Keys are how options are specified on the command line. They consist of a string label and a style, which is one of key::shortfmt, key::longfmt, or key::compact.

All options that take an argument will take that argument from the next item in the argument list, and only options with a 'compact' key can be combined together in a single argument.

An option with a 'long' key can additionally take its argument by following the key with an equals sign and then the argument value.

As an example, let "-s" be a short option key, "--long" a long option key, "-a" a compact option key for a flag, and "-b" a compact option key for an option that takes a value. Then the following are equivalent ways for specifying these options on a command line:

-s 1 --long 2 -a -b 3
-s 1 --long=2 -a -b3
-s 1 --long=2 -ab3

Keys can be constructed explicitly, implicitly from labels, or from the use of string literal functions:

  • key(std::string label, enum key::style style), key(const char* label, enum key::style style)

    Make a key with given label and style.

  • key(std::string label), key(const char* label)

    Make a key with the given label. The style will be key::shortfmt, unless the label starts with a double dash "--". This constructor is implicit.

  • operator""_short, operator""_long, operator""_compact.

    Make a key in the corresonding style from a string literal.

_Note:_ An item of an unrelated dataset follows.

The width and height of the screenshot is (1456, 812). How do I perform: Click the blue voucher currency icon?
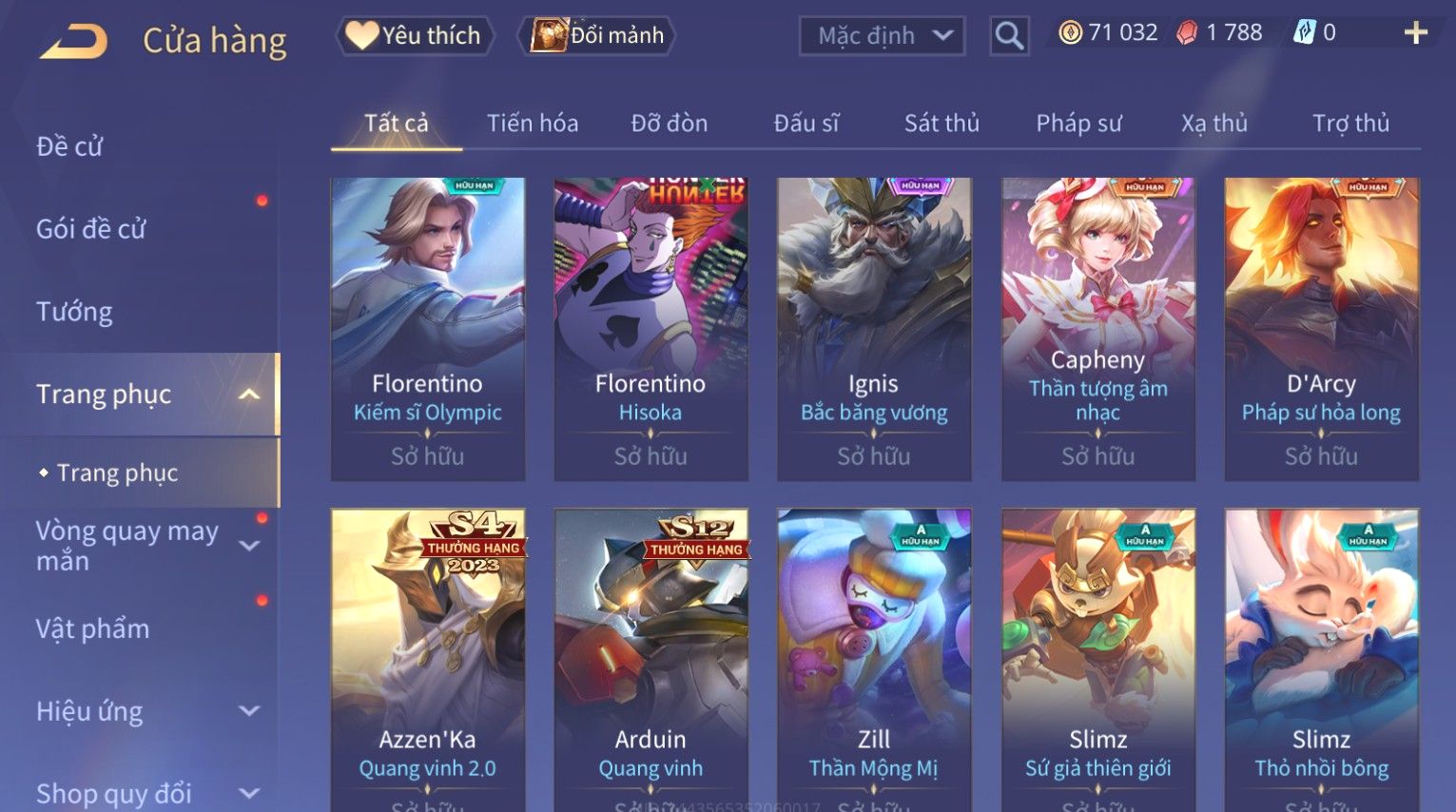click(x=1304, y=33)
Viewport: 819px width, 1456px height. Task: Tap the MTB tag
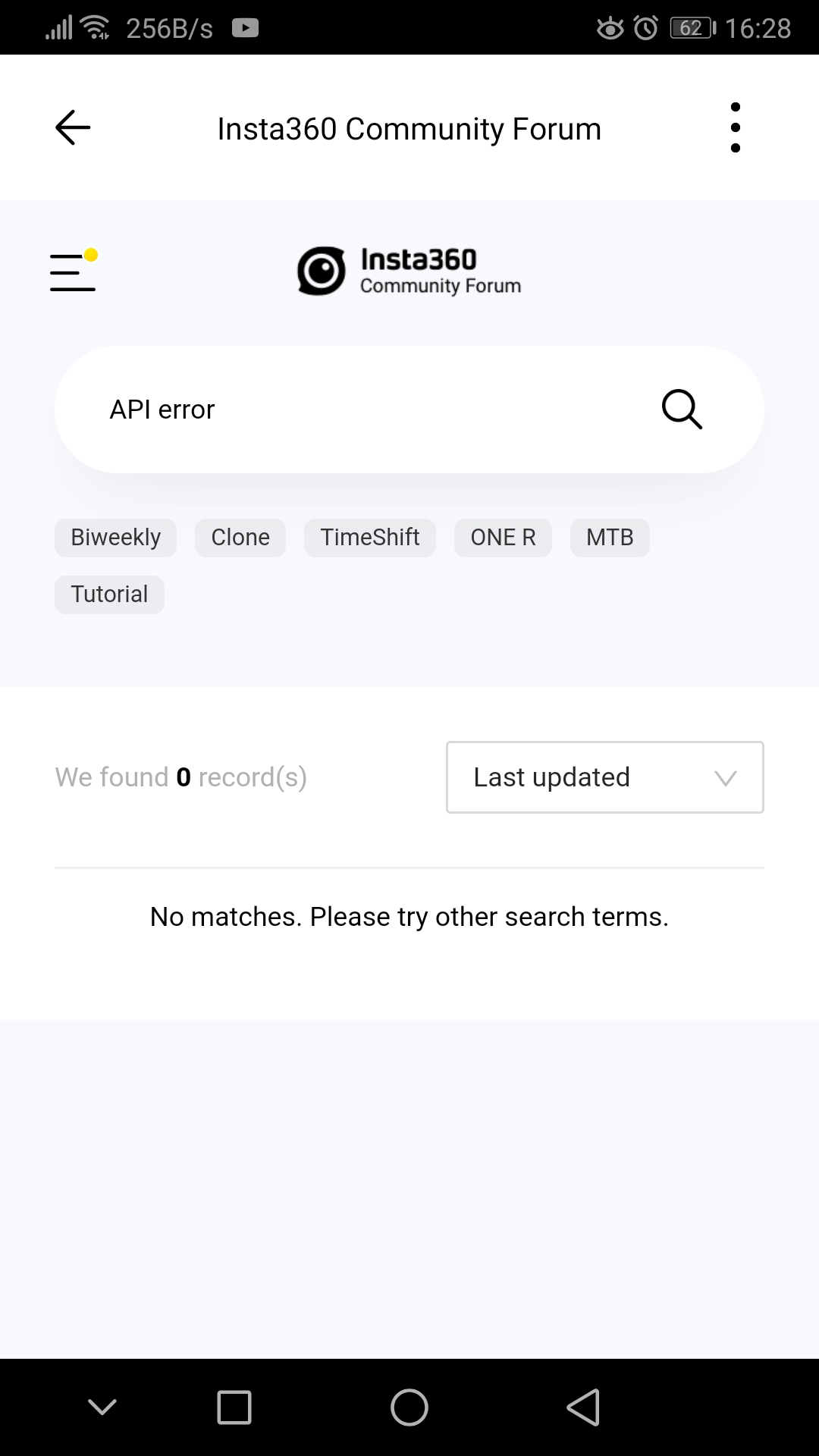[x=610, y=538]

The string literal operators are included in an inline namespace literals that can be included in user code via using namespace to::literals.

Using to::parse

The Tinyopt to::parse functions compare a single command line argument against one or more short- or long-style options, parsing any corresponding option argument with the default or explicitly provided parser.

  • maybe<void> parse(char**& argp, key k, ...)

    Attempt to parse an option with no argument (i.e. a flag) at argp, given by the option key k or subsequent. Returns an empty maybe<void> value if it fails to match any of the keys.

    If the match is successful, increment argp to point to the next argument.

  • maybe<V> parse(char**& argp, const P& parser, key k, ...)
    maybe<V> parse(char**& argp, key k, ...)

    Attempt to parse an option with an argument to be interpreted as type V, matching the option against the key k or subsequent. If no parser is supplied, use the default parser for the type V to convert the option argument.

    If the match and value parse is successful, increment argp once or twice as required to advance to the next option.

The parse functions will throw missing_argument if no argument is found for a non-flag option, and option_parse_error if the parser for an argument returns nothing.

The monadic maybe return values allow straightforward chaining of multiple to::parse calls in a single expression; see ex/ex1-parse.cc for an example.

Using to::run

The to::run function hands more control to the library for option parsing. The basic workflow is:

  1. The user code sets up a collection of option objects, each of which describe a command line option or flag, and how to handle the result of parsing it.
  2. This collection is passed to the run function, along with argc and argv. argv is modified in place to remove matched options; anything remaining can be handled by the user code.
  3. The run function returns a saved set of matched options that can, for example, be saved in program output for tracking processing steps, or in some file to allow for re-execution of the code with the same arguments.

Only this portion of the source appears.